Floyd’s killing prompted an outpouring
In the first weeks of May, the Biden campaign was regularly at risk of missing internal digital fundraising goals, according to an official familiar with the matter, and often needed external boosts to help hit its metrics.
Then came the video of Floyd’s death that set off nationwide protests against police brutality and racial injustice.
Millions of dollars spontaneously flooded into racial justice groups and black-led organisations — and also Mr Biden’s coffers. On 27 May, Mr Biden raised $1.3m (£1m), starting his first-ever two-week stretch of days above $1m.
On 2 June, Mr Biden delivered his first speech outside his home since the pandemic froze campaign activities, speaking in Philadelphia on race relations the day after the Trump administration had used smoke, flash grenades and chemical spray to clear peaceful protesters outside the White House for a photo op. More than $3.2m (£2.4m) poured in — Mr Biden’s biggest day since the week of Super Tuesday.
Hate-giving is a well-known phenomenon for Democratic donors in the Trump era, and Biden becoming the vessel to take down Trump has been a financial boon.
Harris’ impact was astronomical
Mr Biden’s choice for his running mate was a closely guarded secret by the campaign’s inner sanctum leading up to Ms Harris’ August unveiling. A special Slack channel was set up, with a slowly expanding list of people invited on a need-to-know basis, hour by hour. The goal was to break the news via text message.
But a minute before the text went out, the Biden-Harris campaign website accidentally went live, according to campaign officials, although the mix-up went undetected.
The rush of money that followed was staggering.
The selection of Ms Harris proved so popular, so quickly, that the campaign opened a new fulfilment centre just for yard signs. More than $48m (£37m) flooded into the campaign in those heady first 48 hours, roughly 80 per cent from online — by the end of the month, all 14 of Mr Biden’s biggest days for online fundraising had come after forming the Biden-Harris ticket.

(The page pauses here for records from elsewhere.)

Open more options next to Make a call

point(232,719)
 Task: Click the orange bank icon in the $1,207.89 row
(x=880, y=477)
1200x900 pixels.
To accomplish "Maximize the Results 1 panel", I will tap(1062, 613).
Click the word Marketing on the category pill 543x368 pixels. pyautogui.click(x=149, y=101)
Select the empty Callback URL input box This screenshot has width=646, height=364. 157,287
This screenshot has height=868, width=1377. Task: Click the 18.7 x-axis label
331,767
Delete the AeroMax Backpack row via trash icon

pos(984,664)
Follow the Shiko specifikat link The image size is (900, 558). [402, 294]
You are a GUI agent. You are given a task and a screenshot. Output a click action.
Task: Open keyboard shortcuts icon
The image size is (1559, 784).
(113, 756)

In one notable move, the Biden campaign sent news of Ms Harris’ selection to the full dormant list of the DNC, something campaigns are generally averse to doing out of fear of tripping spam filters, and again after her convention speech. Those two emails, campaign officials said, reactivated 875,000 supporters.
The Biden campaign raised an average of $8.1m (£6.2m) a day online in the last three weeks of August, after Ms Harris’ selection and during the two national conventions. That is $2.5m (£1.9m) more than its previous biggest day.
“In digital, our job is to make windmills,” said Flaherty, the digital director. “The candidate has to make the wind.”